#### [Instructions for the task]
Please rewrite the rows below as a two-column Markdown table, numbering each nonblank line under "Number" and placing the line itself under "Text".

-------- Task inputs --------

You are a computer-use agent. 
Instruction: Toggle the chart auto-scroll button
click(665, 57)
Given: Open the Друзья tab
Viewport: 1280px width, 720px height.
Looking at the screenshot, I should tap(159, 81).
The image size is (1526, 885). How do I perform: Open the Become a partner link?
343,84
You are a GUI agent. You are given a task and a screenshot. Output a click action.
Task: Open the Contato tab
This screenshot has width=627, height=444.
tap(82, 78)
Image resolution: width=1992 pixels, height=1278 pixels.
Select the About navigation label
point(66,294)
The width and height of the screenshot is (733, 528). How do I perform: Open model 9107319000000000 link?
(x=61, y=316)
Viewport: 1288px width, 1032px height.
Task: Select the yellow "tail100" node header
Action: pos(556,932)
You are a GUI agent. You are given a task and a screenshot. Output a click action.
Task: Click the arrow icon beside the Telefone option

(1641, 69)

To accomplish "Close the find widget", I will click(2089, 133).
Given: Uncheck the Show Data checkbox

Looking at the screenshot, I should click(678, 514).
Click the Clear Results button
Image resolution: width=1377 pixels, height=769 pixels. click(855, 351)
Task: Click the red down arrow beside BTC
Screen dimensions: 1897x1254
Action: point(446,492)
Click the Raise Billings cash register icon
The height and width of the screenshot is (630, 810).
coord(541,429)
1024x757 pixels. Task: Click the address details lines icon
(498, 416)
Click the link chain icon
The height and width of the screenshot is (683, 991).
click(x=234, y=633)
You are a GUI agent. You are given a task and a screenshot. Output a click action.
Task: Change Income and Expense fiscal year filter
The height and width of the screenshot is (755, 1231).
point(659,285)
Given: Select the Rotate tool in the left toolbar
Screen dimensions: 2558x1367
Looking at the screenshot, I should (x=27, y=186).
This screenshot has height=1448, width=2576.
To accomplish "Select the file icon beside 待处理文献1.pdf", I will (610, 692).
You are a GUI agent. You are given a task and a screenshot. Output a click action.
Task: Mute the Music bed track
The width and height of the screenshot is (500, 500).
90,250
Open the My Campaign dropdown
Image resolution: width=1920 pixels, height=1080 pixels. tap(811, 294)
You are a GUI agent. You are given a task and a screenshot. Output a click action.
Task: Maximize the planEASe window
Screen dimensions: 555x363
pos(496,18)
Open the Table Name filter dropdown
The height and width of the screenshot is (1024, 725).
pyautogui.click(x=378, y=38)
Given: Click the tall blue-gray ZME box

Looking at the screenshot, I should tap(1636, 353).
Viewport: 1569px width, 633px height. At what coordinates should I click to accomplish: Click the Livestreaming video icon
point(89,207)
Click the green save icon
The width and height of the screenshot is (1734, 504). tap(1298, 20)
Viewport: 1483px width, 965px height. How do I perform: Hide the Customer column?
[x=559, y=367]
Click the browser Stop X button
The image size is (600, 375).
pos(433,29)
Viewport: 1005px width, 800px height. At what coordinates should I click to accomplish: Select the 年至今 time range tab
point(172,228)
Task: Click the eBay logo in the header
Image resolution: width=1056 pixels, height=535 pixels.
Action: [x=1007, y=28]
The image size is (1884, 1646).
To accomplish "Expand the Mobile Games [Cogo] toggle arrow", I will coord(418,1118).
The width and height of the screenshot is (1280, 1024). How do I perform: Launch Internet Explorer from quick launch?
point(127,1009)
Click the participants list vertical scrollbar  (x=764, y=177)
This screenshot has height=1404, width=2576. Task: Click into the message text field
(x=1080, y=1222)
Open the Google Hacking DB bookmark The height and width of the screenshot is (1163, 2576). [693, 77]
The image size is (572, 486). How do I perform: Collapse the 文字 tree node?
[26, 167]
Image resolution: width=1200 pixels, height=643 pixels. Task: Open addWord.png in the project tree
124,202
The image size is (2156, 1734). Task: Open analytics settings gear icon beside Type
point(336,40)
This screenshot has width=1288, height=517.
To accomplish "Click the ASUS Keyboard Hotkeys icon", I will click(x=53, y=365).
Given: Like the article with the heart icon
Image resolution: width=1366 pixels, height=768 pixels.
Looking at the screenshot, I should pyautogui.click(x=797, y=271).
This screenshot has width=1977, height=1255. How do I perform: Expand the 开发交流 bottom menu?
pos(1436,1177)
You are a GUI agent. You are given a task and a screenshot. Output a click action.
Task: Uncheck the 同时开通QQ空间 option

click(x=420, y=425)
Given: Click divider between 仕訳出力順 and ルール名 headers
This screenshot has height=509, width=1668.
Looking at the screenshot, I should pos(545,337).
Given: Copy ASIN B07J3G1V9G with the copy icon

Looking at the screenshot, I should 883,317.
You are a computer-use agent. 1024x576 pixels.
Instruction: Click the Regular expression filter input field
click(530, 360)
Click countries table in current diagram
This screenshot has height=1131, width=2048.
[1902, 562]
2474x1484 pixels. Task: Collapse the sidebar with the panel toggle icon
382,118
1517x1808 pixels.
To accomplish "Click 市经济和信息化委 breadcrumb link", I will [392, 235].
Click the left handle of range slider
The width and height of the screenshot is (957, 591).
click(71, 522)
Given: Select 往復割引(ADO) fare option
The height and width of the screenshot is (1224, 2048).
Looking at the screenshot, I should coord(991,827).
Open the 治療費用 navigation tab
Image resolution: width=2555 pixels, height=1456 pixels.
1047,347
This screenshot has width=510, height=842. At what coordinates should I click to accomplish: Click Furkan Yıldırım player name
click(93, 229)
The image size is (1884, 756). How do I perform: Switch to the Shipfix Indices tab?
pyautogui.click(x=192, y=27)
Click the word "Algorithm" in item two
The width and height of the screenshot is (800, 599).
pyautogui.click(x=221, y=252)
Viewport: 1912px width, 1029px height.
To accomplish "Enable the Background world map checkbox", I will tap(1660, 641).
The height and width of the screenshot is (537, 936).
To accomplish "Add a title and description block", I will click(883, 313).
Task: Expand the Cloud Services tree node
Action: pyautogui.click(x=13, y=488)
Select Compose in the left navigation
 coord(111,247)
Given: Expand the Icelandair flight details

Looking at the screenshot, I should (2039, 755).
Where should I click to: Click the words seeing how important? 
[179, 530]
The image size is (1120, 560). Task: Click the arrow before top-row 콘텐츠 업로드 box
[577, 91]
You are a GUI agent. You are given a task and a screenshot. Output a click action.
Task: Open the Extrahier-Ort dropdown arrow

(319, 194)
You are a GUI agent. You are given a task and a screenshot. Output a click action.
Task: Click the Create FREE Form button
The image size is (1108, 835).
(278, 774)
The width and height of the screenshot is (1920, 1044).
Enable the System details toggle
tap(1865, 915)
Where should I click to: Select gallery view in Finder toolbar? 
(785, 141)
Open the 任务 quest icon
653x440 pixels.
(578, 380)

--------

#### [Output for this exercise]
| Number | Text |
|---|---|
| 1 | You are a computer-use agent.  |
| 2 | Instruction: Toggle the chart auto-scroll button |
| 3 | click(665, 57) |
| 4 | Given: Open the Друзья tab |
| 5 | Viewport: 1280px width, 720px height. |
| 6 | Looking at the screenshot, I should tap(159, 81). |
| 7 | The image size is (1526, 885). How do I perform: Open the Become a partner link? |
| 8 | 343,84 |
| 9 | You are a GUI agent. You are given a task and a screenshot. Output a click action. |
| 10 | Task: Open the Contato tab |
| 11 | This screenshot has width=627, height=444. |
| 12 | tap(82, 78) |
| 13 | Image resolution: width=1992 pixels, height=1278 pixels. |
| 14 | Select the About navigation label |
| 15 | point(66,294) |
| 16 | The width and height of the screenshot is (733, 528). How do I perform: Open model 9107319000000000 link? |
| 17 | (x=61, y=316) |
| 18 | Viewport: 1288px width, 1032px height. |
| 19 | Task: Select the yellow "tail100" node header |
| 20 | Action: pos(556,932) |
| 21 | You are a GUI agent. You are given a task and a screenshot. Output a click action. |
| 22 | Task: Click the arrow icon beside the Telefone option |
| 23 | (1641, 69) |
| 24 | To accomplish "Close the find widget", I will click(2089, 133). |
| 25 | Given: Uncheck the Show Data checkbox |
| 26 | Looking at the screenshot, I should click(678, 514). |
| 27 | Click the Clear Results button |
| 28 | Image resolution: width=1377 pixels, height=769 pixels. click(855, 351) |
| 29 | Task: Click the red down arrow beside BTC |
| 30 | Screen dimensions: 1897x1254 |
| 31 | Action: point(446,492) |
| 32 | Click the Raise Billings cash register icon |
| 33 | The height and width of the screenshot is (630, 810). |
| 34 | coord(541,429) |
| 35 | 1024x757 pixels. Task: Click the address details lines icon |
| 36 | (498, 416) |
| 37 | Click the link chain icon |
| 38 | The height and width of the screenshot is (683, 991). |
| 39 | click(x=234, y=633) |
| 40 | You are a GUI agent. You are given a task and a screenshot. Output a click action. |
| 41 | Task: Change Income and Expense fiscal year filter |
| 42 | The height and width of the screenshot is (755, 1231). |
| 43 | point(659,285) |
| 44 | Given: Select the Rotate tool in the left toolbar |
| 45 | Screen dimensions: 2558x1367 |
| 46 | Looking at the screenshot, I should (x=27, y=186). |
| 47 | This screenshot has height=1448, width=2576. |
| 48 | To accomplish "Select the file icon beside 待处理文献1.pdf", I will (610, 692). |
| 49 | You are a GUI agent. You are given a task and a screenshot. Output a click action. |
| 50 | Task: Mute the Music bed track |
| 51 | The width and height of the screenshot is (500, 500). |
| 52 | 90,250 |
| 53 | Open the My Campaign dropdown |
| 54 | Image resolution: width=1920 pixels, height=1080 pixels. tap(811, 294) |
| 55 | You are a GUI agent. You are given a task and a screenshot. Output a click action. |
| 56 | Task: Maximize the planEASe window |
| 57 | Screen dimensions: 555x363 |
| 58 | pos(496,18) |
| 59 | Open the Table Name filter dropdown |
| 60 | The height and width of the screenshot is (1024, 725). |
| 61 | pyautogui.click(x=378, y=38) |
| 62 | Given: Click the tall blue-gray ZME box |
| 63 | Looking at the screenshot, I should tap(1636, 353). |
| 64 | Viewport: 1569px width, 633px height. At what coordinates should I click to accomplish: Click the Livestreaming video icon |
| 65 | point(89,207) |
| 66 | Click the green save icon |
| 67 | The width and height of the screenshot is (1734, 504). tap(1298, 20) |
| 68 | Viewport: 1483px width, 965px height. How do I perform: Hide the Customer column? |
| 69 | [x=559, y=367] |
| 70 | Click the browser Stop X button |
| 71 | The image size is (600, 375). |
| 72 | pos(433,29) |
| 73 | Viewport: 1005px width, 800px height. At what coordinates should I click to accomplish: Select the 年至今 time range tab |
| 74 | point(172,228) |
| 75 | Task: Click the eBay logo in the header |
| 76 | Image resolution: width=1056 pixels, height=535 pixels. |
| 77 | Action: [x=1007, y=28] |
| 78 | The image size is (1884, 1646). |
| 79 | To accomplish "Expand the Mobile Games [Cogo] toggle arrow", I will coord(418,1118). |
| 80 | The width and height of the screenshot is (1280, 1024). How do I perform: Launch Internet Explorer from quick launch? |
| 81 | point(127,1009) |
| 82 | Click the participants list vertical scrollbar  (x=764, y=177) |
| 83 | This screenshot has height=1404, width=2576. Task: Click into the message text field |
| 84 | (x=1080, y=1222) |
| 85 | Open the Google Hacking DB bookmark The height and width of the screenshot is (1163, 2576). [693, 77] |
| 86 | The image size is (572, 486). How do I perform: Collapse the 文字 tree node? |
| 87 | [26, 167] |
| 88 | Image resolution: width=1200 pixels, height=643 pixels. Task: Open addWord.png in the project tree |
| 89 | 124,202 |
| 90 | The image size is (2156, 1734). Task: Open analytics settings gear icon beside Type |
| 91 | point(336,40) |
| 92 | This screenshot has width=1288, height=517. |
| 93 | To accomplish "Click the ASUS Keyboard Hotkeys icon", I will click(x=53, y=365). |
| 94 | Given: Like the article with the heart icon |
| 95 | Image resolution: width=1366 pixels, height=768 pixels. |
| 96 | Looking at the screenshot, I should pyautogui.click(x=797, y=271). |
| 97 | This screenshot has width=1977, height=1255. How do I perform: Expand the 开发交流 bottom menu? |
| 98 | pos(1436,1177) |
| 99 | You are a GUI agent. You are given a task and a screenshot. Output a click action. |
| 100 | Task: Uncheck the 同时开通QQ空间 option |
| 101 | click(x=420, y=425) |
| 102 | Given: Click divider between 仕訳出力順 and ルール名 headers |
| 103 | This screenshot has height=509, width=1668. |
| 104 | Looking at the screenshot, I should pos(545,337). |
| 105 | Given: Copy ASIN B07J3G1V9G with the copy icon |
| 106 | Looking at the screenshot, I should 883,317. |
| 107 | You are a computer-use agent. 1024x576 pixels. |
| 108 | Instruction: Click the Regular expression filter input field |
| 109 | click(530, 360) |
| 110 | Click countries table in current diagram |
| 111 | This screenshot has height=1131, width=2048. |
| 112 | [1902, 562] |
| 113 | 2474x1484 pixels. Task: Collapse the sidebar with the panel toggle icon |
| 114 | 382,118 |
| 115 | 1517x1808 pixels. |
| 116 | To accomplish "Click 市经济和信息化委 breadcrumb link", I will [392, 235]. |
| 117 | Click the left handle of range slider |
| 118 | The width and height of the screenshot is (957, 591). |
| 119 | click(71, 522) |
| 120 | Given: Select 往復割引(ADO) fare option |
| 121 | The height and width of the screenshot is (1224, 2048). |
| 122 | Looking at the screenshot, I should coord(991,827). |
| 123 | Open the 治療費用 navigation tab |
| 124 | Image resolution: width=2555 pixels, height=1456 pixels. |
| 125 | 1047,347 |
| 126 | This screenshot has width=510, height=842. At what coordinates should I click to accomplish: Click Furkan Yıldırım player name |
| 127 | click(93, 229) |
| 128 | The image size is (1884, 756). How do I perform: Switch to the Shipfix Indices tab? |
| 129 | pyautogui.click(x=192, y=27) |
| 130 | Click the word "Algorithm" in item two |
| 131 | The width and height of the screenshot is (800, 599). |
| 132 | pyautogui.click(x=221, y=252) |
| 133 | Viewport: 1912px width, 1029px height. |
| 134 | To accomplish "Enable the Background world map checkbox", I will tap(1660, 641). |
| 135 | The height and width of the screenshot is (537, 936). |
| 136 | To accomplish "Add a title and description block", I will click(883, 313). |
| 137 | Task: Expand the Cloud Services tree node |
| 138 | Action: pyautogui.click(x=13, y=488) |
| 139 | Select Compose in the left navigation |
| 140 |  coord(111,247) |
| 141 | Given: Expand the Icelandair flight details |
| 142 | Looking at the screenshot, I should (2039, 755). |
| 143 | Where should I click to: Click the words seeing how important?  |
| 144 | [179, 530] |
| 145 | The image size is (1120, 560). Task: Click the arrow before top-row 콘텐츠 업로드 box |
| 146 | [577, 91] |
| 147 | You are a GUI agent. You are given a task and a screenshot. Output a click action. |
| 148 | Task: Open the Extrahier-Ort dropdown arrow |
| 149 | (319, 194) |
| 150 | You are a GUI agent. You are given a task and a screenshot. Output a click action. |
| 151 | Task: Click the Create FREE Form button |
| 152 | The image size is (1108, 835). |
| 153 | (278, 774) |
| 154 | The width and height of the screenshot is (1920, 1044). |
| 155 | Enable the System details toggle |
| 156 | tap(1865, 915) |
| 157 | Where should I click to: Select gallery view in Finder toolbar?  |
| 158 | (785, 141) |
| 159 | Open the 任务 quest icon |
| 160 | 653x440 pixels. |
| 161 | (578, 380) |